Film (2012)
Directed by Jacques Audiard
Screenplay by Jacques Audiard and Thomas Bidegain
Based on a story by Craig Davidson
Cinematography by Stéphane Fontaine, Film Editing by Juliette Welfling, Original Music by Alexandre Desplat
With Marion Cotillard (Stéphanie), Matthias Schoenaerts (Alain van Versch), Armand Verdure (Sam), Céline Sallette (Louise), Corinne Masiero (Anna), Bouli Lanners (Martial)
Alain van Versch (Matthias Schoenaerts), or Ali as he is called in this film, leaves Belgium with his young son, Sam, to find a new life in Antibes, a resort town on the Côte d’Azur between Nice and Cannes on the French Riviera, not too far from Italy. Down and out, he struggles to make ends meet, eventually finding success as a fighter. He encounters Stéphanie (Marion Cotillard), a beautiful orca trainer, and, after she has an extremely challenging experience, their friendship and connection grows.
Marion Cotillard is a very good actress who manages, in each of her films, to project considerably different personas. In the film that put her on the map, as Édith Piaf in La Vie en Rose (2007), Cotillard embodied the frail and vulnerable French chanteuse utterly charmingly and convincingly. More recently, in Little White Lies (2010), she was an inscrutably alluring, middle-aged Parisian. And in the plague-thriller, Contagion (2011), she played a captivatingly dedicated and heroic epidemiologist.
In the role of Ali, Matthias Schoenarts is a rough and tumble teddy bear, a harder-edged Liam Neeson type. While maintaining a stoic appearance, he does a good job of conveying desperation, friendship, passion and devotion.

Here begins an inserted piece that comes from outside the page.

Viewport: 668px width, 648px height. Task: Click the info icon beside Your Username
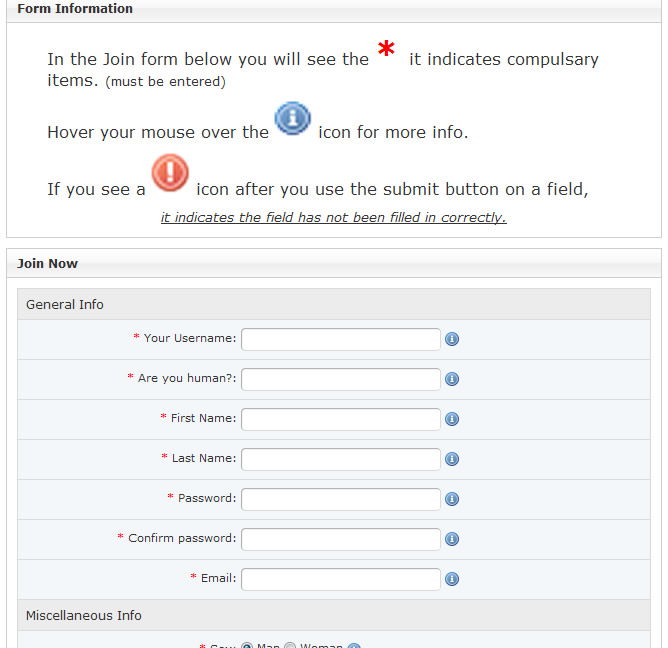(451, 339)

This is a hard-edged film about people in difficult straits. The unlikeliness of its liaisons makes it interesting, as does the unexpectedness of their successes when they occur.
Ali has a young son, Sam, and we get a convincing sense of the intensity of his father-feeling, even at times when we question his parental judgment. There is something of a similarity here to the rough and tumble love that the father shows for the daughter in the recent mythic hurricane-in-the-bayou film, Beasts of the Southern Wild (2012), but here, frankly, I found the depiction of the playoff between well-intended fatherly love and questionably responsible parenthood more accessible and believable.

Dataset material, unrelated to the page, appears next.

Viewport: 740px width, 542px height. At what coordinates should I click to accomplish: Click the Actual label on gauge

This tale involves some cinematic magic which, in a former technological age, would have been all but impossible, and adds to the believability of the scenario. However, it is the hard-boiled and sternly existential gazes with which the two protagonists face their private demons, and then face one another, that provides the real fuel for this gritty and compelling tale.